Offsetting these considerable talents was a notoriety that stemmed from his tendency to tweak authority in attention-getting ways.
He scuffled with private cops at the 1968 Democratic Convention. In 1974, he asked to cover the White House again so he could report on Watergate, inevitably locking horns with President Nixon.
During a National Association of Broadcasters meeting attended by Nixon, Rather stood up to ask a question and the crowd cheered him.
"Are you running for something?" joked Nixon. Rather shot back: "No, sir, Mr. President. Are you?" Outraged CBS affiliates urged CBS to fire Rather. When Gerald Ford succeeded Nixon, Rather was taken off the White House beat.
Nonetheless, Rather — who in person exudes charm — became anchorman in 1981. Among those opposing the decision was Cronkite, who wanted veteran newsman Roger Mudd and who expressed surprise in a recent CNN interview that Rather had lasted so long.
Rather's tendency to tangle with Republicans more than Democrats also drew special notice from the awakening conservative movement, which had helped Ronald Reagan get elected in 1980 and soon would exert even greater influence on the Bush family.

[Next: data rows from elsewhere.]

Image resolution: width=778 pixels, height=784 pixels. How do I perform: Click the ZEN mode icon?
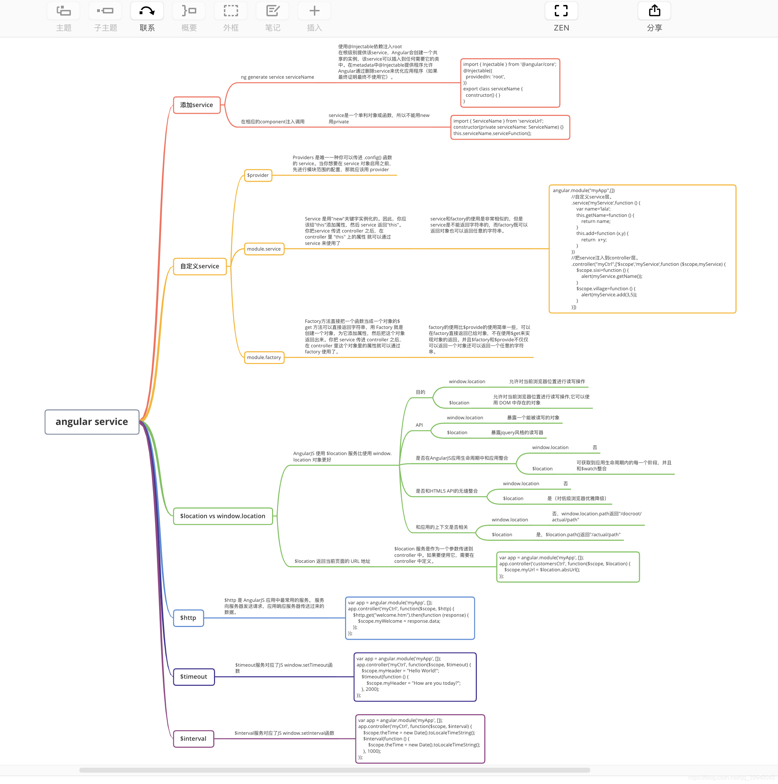pos(561,13)
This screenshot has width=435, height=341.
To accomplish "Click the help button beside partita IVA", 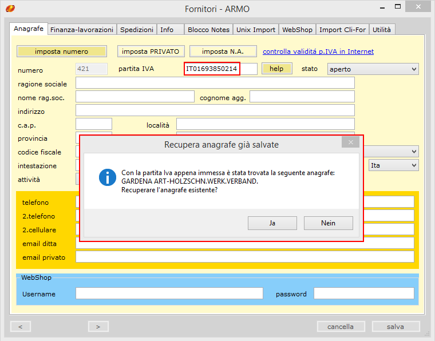I will (x=276, y=69).
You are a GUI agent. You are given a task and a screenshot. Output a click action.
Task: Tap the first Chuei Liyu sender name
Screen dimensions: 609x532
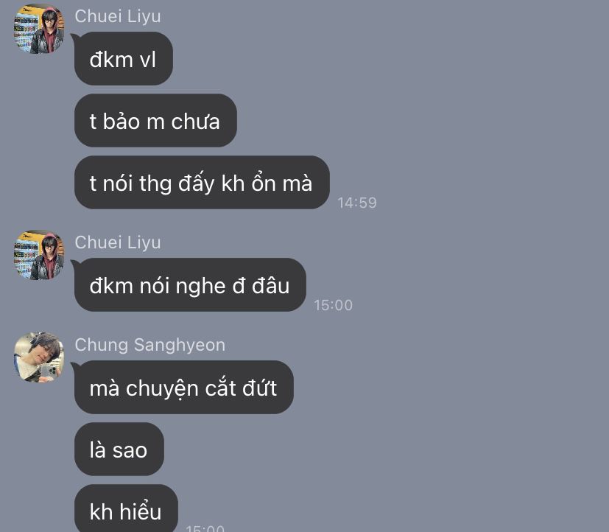coord(118,16)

The national climate, meanwhile, was again changing. A reaction against the 1960s and 1970s set in, and institutions such as religion and capitalism again found favor. The Berlin Wall fell in 1989, signaling to some America's Cold War triumph.
At the same time, the news media suffered a downturn. By the early '90s, all the networks belonged to large conglomerates that exerted unprecedented demands for profitability even as newly launched cable channels increased competition.

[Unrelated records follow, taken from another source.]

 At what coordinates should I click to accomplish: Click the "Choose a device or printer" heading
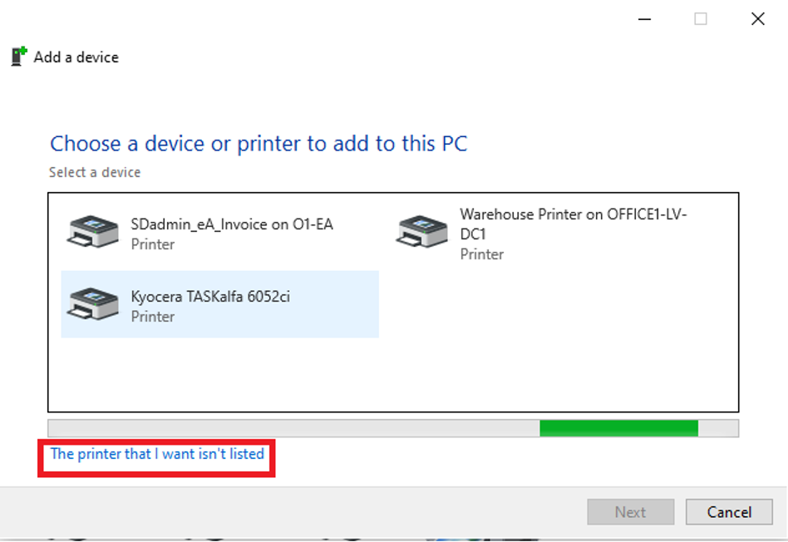pos(259,144)
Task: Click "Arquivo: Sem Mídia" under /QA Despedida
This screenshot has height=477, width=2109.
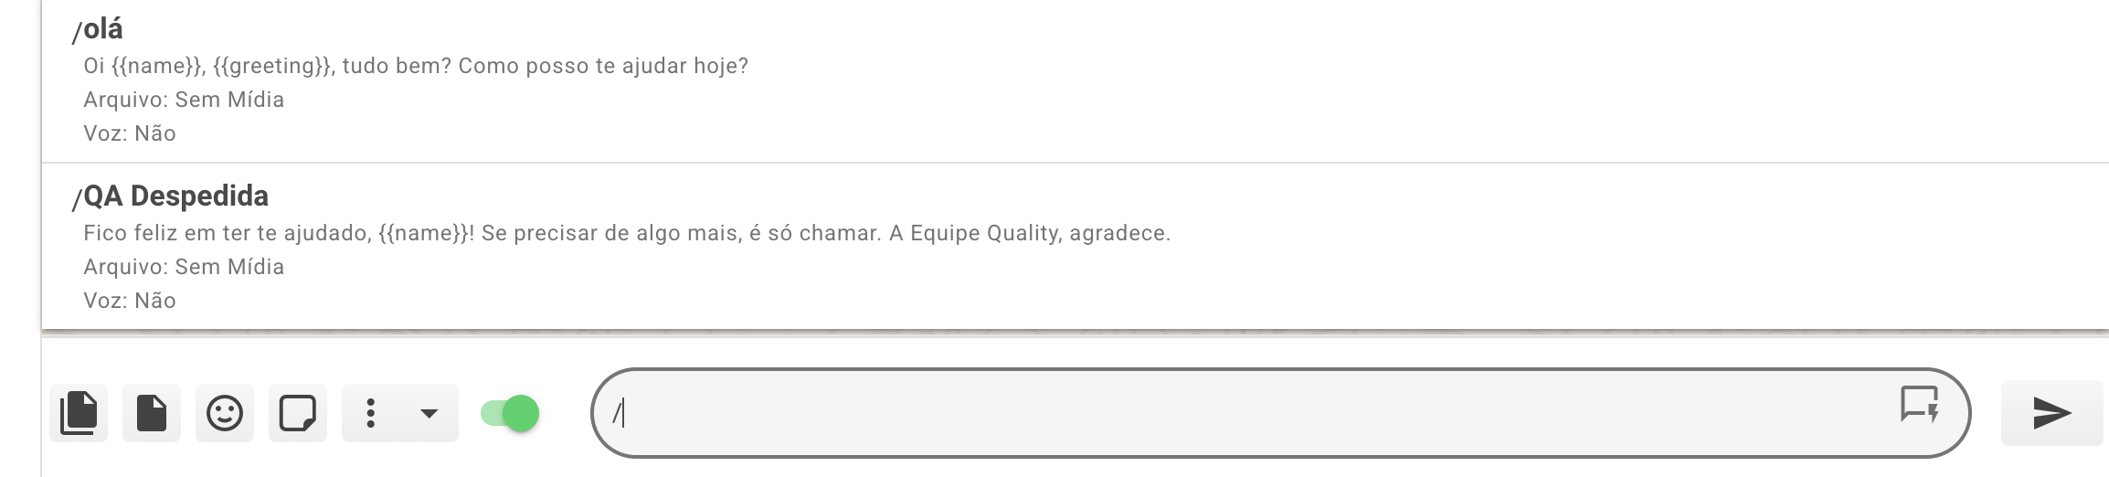Action: (184, 267)
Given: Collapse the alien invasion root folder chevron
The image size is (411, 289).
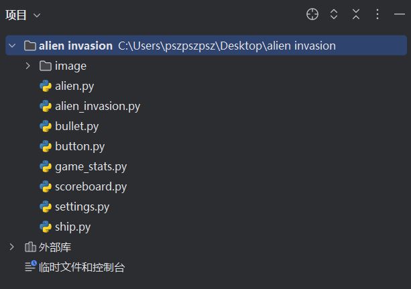Looking at the screenshot, I should tap(12, 46).
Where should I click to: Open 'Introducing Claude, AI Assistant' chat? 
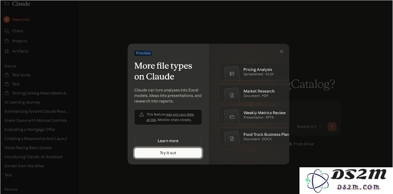click(33, 157)
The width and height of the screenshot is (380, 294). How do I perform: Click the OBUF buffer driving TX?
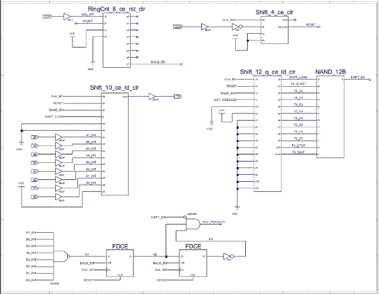[x=153, y=96]
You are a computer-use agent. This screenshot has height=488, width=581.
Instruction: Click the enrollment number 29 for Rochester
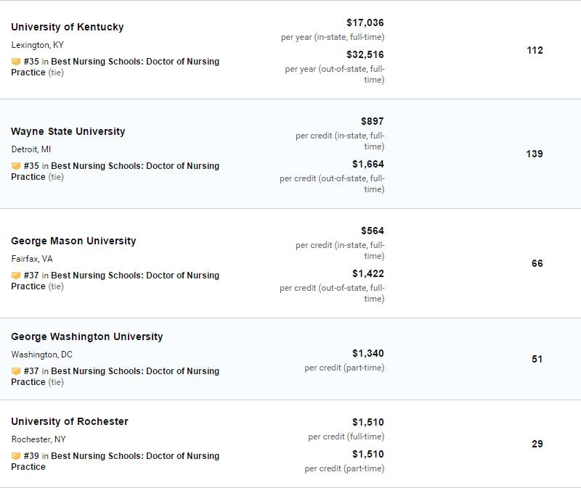[537, 444]
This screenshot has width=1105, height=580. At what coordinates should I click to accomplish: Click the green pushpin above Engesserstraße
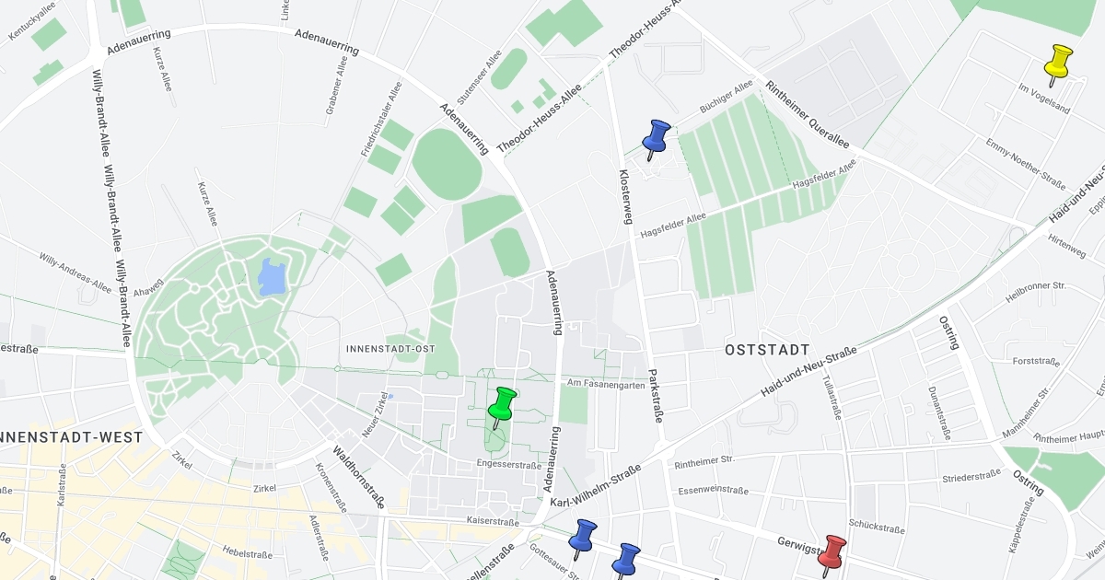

TV news divisions slashed budgets and personnel. The burden of stories per reporter rose and so did pressure to break stories. Mistakes became inevitable — as the misreported 2000 presidential election results demonstrated long before "Memogate."
Corporate ownership also altered the content of news. Conglomerates wanted favors from the same Congress and White House that their news divisions covered. It became easier and less problematic to do soft stories about celebrities and fads.

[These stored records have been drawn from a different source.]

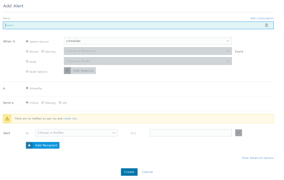Select the Normal event radio button
Screen dimensions: 284x180
[27, 51]
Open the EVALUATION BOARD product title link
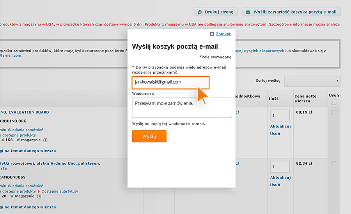 point(25,112)
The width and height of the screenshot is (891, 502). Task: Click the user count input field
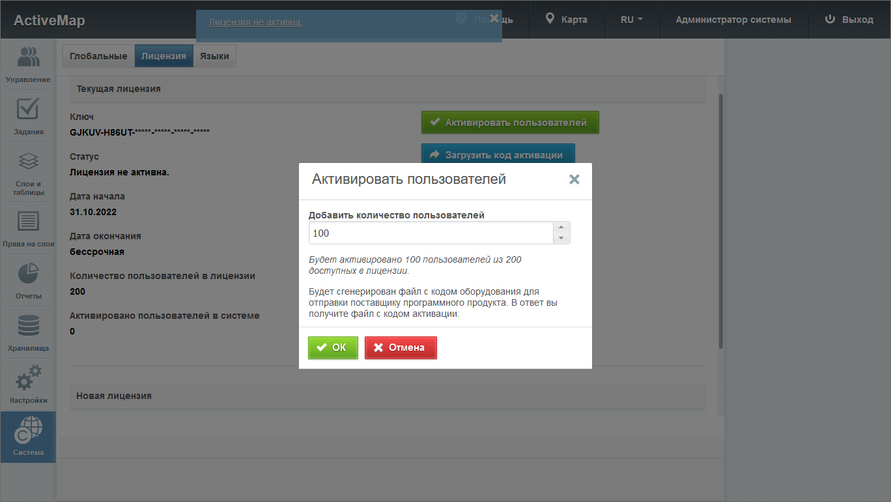coord(431,233)
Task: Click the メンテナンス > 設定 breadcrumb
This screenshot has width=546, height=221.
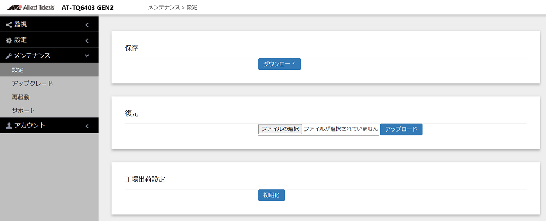Action: point(173,7)
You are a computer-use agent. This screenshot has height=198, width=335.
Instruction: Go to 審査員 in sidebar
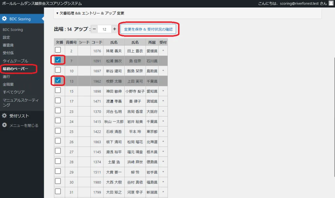(8, 45)
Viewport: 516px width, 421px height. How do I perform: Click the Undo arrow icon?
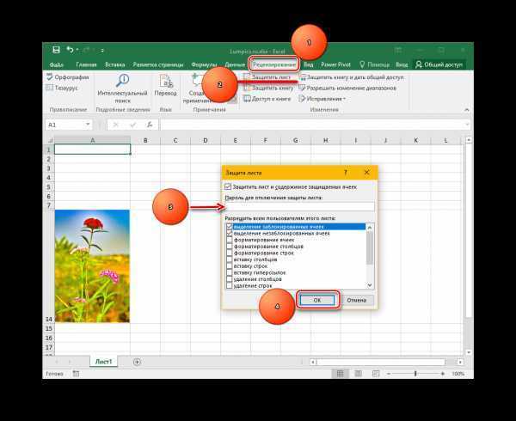coord(70,50)
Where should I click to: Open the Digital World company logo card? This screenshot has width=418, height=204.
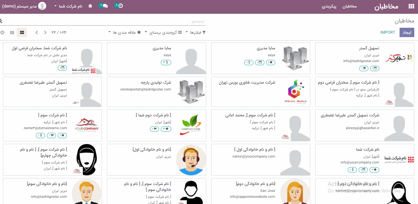pos(296,91)
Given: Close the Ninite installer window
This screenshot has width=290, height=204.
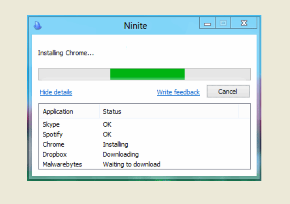Looking at the screenshot, I should click(244, 23).
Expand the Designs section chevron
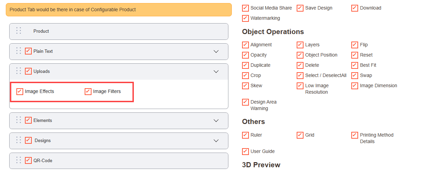The height and width of the screenshot is (171, 423). click(x=216, y=141)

Rather was among the most vocal critics of these changes. In 1987, he walked off the set when a tennis match delayed his newscast. Curiously, his behavior was viewed widely as unprofessional rather than a stand against entertainment encroachment.
Rather's problems weren't just with money and ratings, although his newscast steadily declined throughout the 1990s to a perpetual third-place finish behind NBC and ABC. Like the rest of traditional media, he was under attack.
Conservative groups, tired of what they saw as a liberal tilt and perceiving opportunity in an untapped audience, began launching outlets that served up the news with a good dose of ideology. First came talk radio, then cable TV, then scores of Web sites.
Bloggers joined the fray, often specializing in specific issues or individuals. And few individuals were a bigger subject of examination than Rather, the target of a slew of adversarial sites with names such as ratherbiased.com and rathergate.com.
As Rather prepares to reflect on his half-century in news before Bob Schieffer takes over tomorrow, one looming question is how big a blow "Memogate" has been to the media's already damaged integrity.
The investigative report commissioned by CBS painted a dismal picture of haste, sloppiness and suspiciously absent supervision.
"Memogate" producer Mary Mapes was fired, and three higher-ups were asked to resign. Rather will stay on as a reporter at the Wednesday edition of "60 Minutes" if it is not canceled. CBS has hinted it will eliminate the traditional sole anchor.
To some, "Memogate" is the last nail in a news coffin full of scandals involving plagiarism, made-up stories and other dubious incidents.
But others think "Memogate" is no more than a well deserved shake-up. That view, surprisingly, was taken by a number of eminent bloggers who attended the Heritage Foundation panel and predicted a fruitful embrace between the blogosphere and — guess what? — the traditional media.